Tasks to perform:
- A) Answer these questions from the profile of Andy Reid:
(i) What position does Reid hold, and at which company?
(ii) What did Reid, as a youngster, expect his career to be?
(iii) Where did Reid first work after the football career didn't happen?
- B) Go on with the profile of Andy Reid, picking up after its final sentence.

Document excerpt:
****
“I was destined to be a footballer – of course!”
By Laura Miller -
Sales is all about belief; that you have the best product, the winning pitch, the perfect solution for the client’s problem at just the right time. It’s a game too. Of course it is. Being a sales director for a bridging lender is then in many ways not unlike being the captain of a world class squad. And the way Andy Reid, sales director at TFG Capital, remembers it, a very close run thing.
“Like a lot youngsters growing up I was, of course, destined to be a footballer and play for England, which obviously didn’t happen,” he says, with tongue firmly in cheek, befitting the head of sales at a lender Reid calls “no nonsense”. Finance emerged as a good Plan B – with decidedly longer career prospects and, despite the valiant efforts of the boys at the Euros, seemingly a significantly higher chance of success.
“I got into finance by accident, says Reid, “a long time ago” (when Bridging Loan Directory reported his move to TFG in March it delicately referred to him as a ‘veteran’ of the sector). Reid’s happenstance entrance to financial services is a familiar tale. When the boots didn’t turn golden he got a “a great job” working for a large corporate insurer.
****
Material provided:
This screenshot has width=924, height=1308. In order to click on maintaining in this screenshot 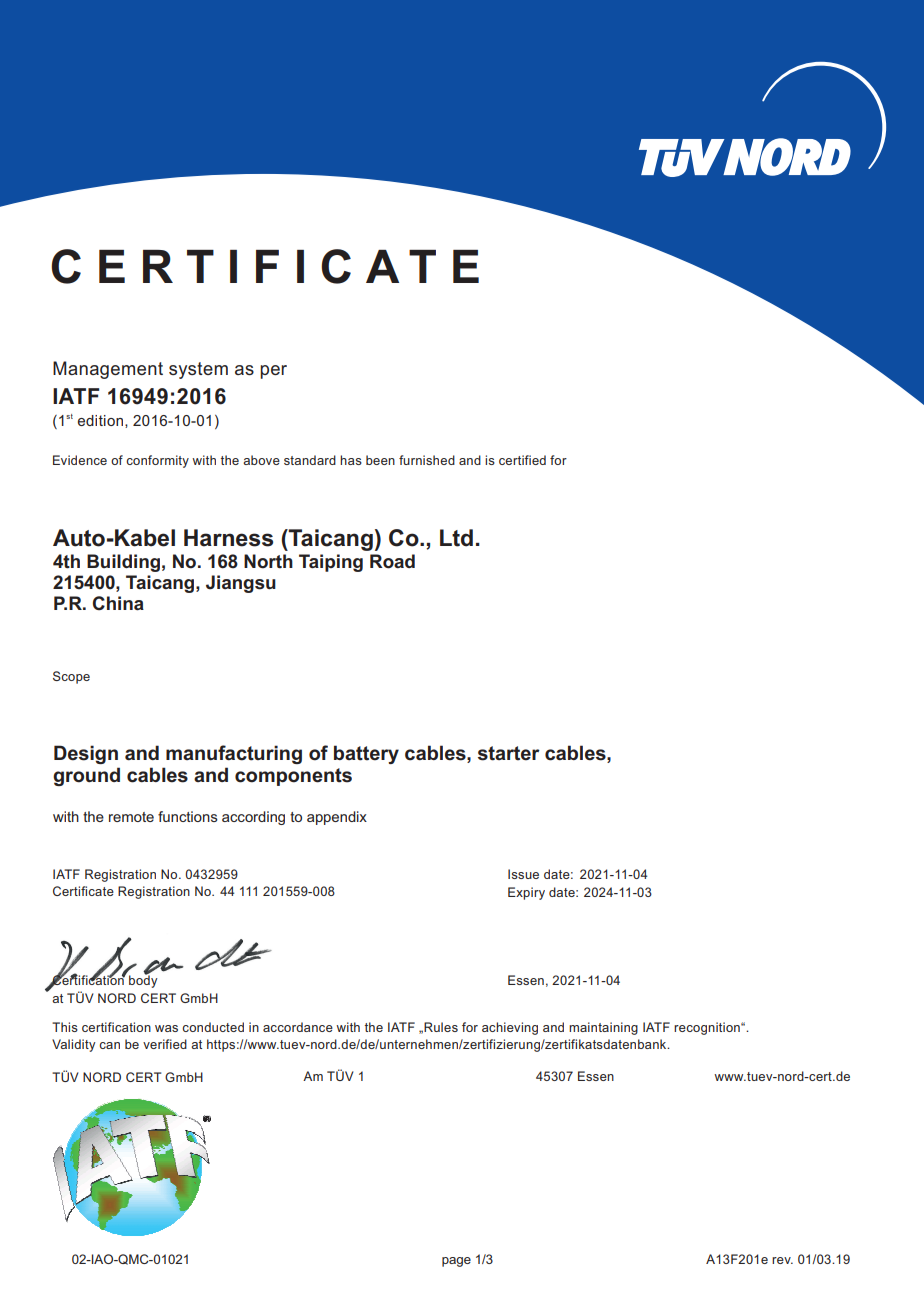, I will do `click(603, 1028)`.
****
Answers to the tasks:
- A)
(i) He is sales director at TFG Capital.
(ii) He expected to be a footballer and play for England.
(iii) He worked for a large corporate insurer.

- B)
In the Eighties and Nineties life company behemoths trained most of the older sections of the current army of financial professionals. Far from perfect, as a range of mis-selling scandals later proved, the set up did provide an all too rare route into good jobs and career prospects for, mainly men, of all backgrounds. “There were no barriers to entry,” says Reid. Training in those days was procedures, processes and consequences of risk analysis, “a good starting point in understanding the policies and protocols of lending”, he recalls.
It cleary stood him in good stead. Reid chose to enter into the sales programmes – “there were plenty of exams!” – but found success in a wide variety of roles. Just over the last 14 years this includes at InterBay, Hampshire Trust Bank, and Oblix Capital. “Over my time in the industry I have covered everything from the IFA sector, corporate finance, commercial finance, development, and bridging,” says Reid, “and I’m still enjoying it!”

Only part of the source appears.